Les parties prenantes soulignent des limites dans l'évaluation de la balance bénéfice/risque de l'HIFU, telles que la durée de suivi limitée et des interrogations sur la validité des critères de jugement. Les avis divergents sur l'utilisation potentielle de l'HIFU en première intention, avec des recommandations allant de la restriction à des populations soigneusement sélectionnées à une valorisation des parcours de surveillance active. En tant que solution de rattrapage, l'utilisation de l'HIFU est préconisée pour les patients traités initialement par radiothérapie externe pour une tumeur localisée, présentant une récidive biologique et locale, sans extension ganglionnaire ni métastatique. Toutefois, cette approche devrait être prouvée en comparaison avec d'autres options disponibles dans cette situation.

Conclusion

Au regard de l’ensemble de ces éléments, la HAS considère que le traitement par HIFU,

  •  Pourrait être proposé en première intention curative à des patients :
    • avec un cancer localisé de la prostate à risque intermédiaire ;
    • âgés d’au moins 70 ans (≥) avec une espérance de vie liée à l’âge et aux pathologies associées estimée supérieure à 5 ans ;
    • demandeurs d’un traitement curatif, non-candidats aux solutions de référence actuelles, compte tenu de l’âge et/ou de comorbidités associées.

Cette description correspond en pratique au patient cible proposé par l’AFU, en référence aux patients traités dans l’étude HIFI. Les restrictions relatives à l’espérance de vie liée à l’âge et aux pathologies associées traduisent l’incertitude relative à la non-infériorité du traitement sur la survie par rapport à l’alternative curative de référence. 

  •  Pourrait être une option à proposer en seconde intention de rattrapage post-radiothérapie externe :
    • chez des patients, sélectionnés en fonction du bilan d’extension, qui présentent une récidive biologique (nadir + 2 ng/mL) et une récidive locale prouvée histologiquement avec un délai minimum de 2 ans après la fin de la radiothérapie, sans métastases à distance ;
    • compte tenu du bénéfice attendu sur la survie et en l’absence d’alternative en pratique courante.

Cependant, la HAS souligne l’absence de données probantes sur la non-infériorité de l’efficacité à long terme en matière de survie spécifique ou sans métastase.

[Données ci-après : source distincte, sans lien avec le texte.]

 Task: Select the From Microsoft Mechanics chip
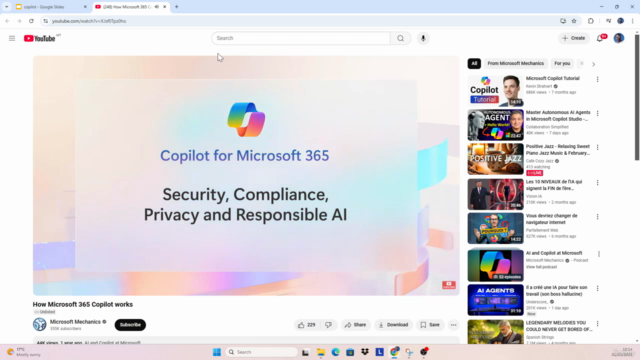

Elle considère que des études prospectives comparatives bien menées et un suivi à long terme des patients demeurent nécessaires.

Par ailleurs, la HAS souligne la nécessité de poursuivre le suivi de la pratique au travers du registre centralisé coordonné par l’AFU afin de recueillir des données à plus long terme notamment carcinologiques et fonctionnels.

La HAS considère que le choix de réaliser un traitement par HIFU repose sur une décision médicale partagée entre les professionnels de santé et le patient. Cette décision doit se fonder sur une information claire et loyale des patients sur l’ensemble des techniques disponibles et sur les incertitudes relatives à la valeur ajoutée de l’acte de traitement par HIFU, notamment sur la survie à long terme.

La HAS préconise la mise en place d’un système d’assurance qualité de procédures dédiées au traitement HIFU au sein des établissements de santé afin de standardiser les conditions de réalisation et les processus organisationnels.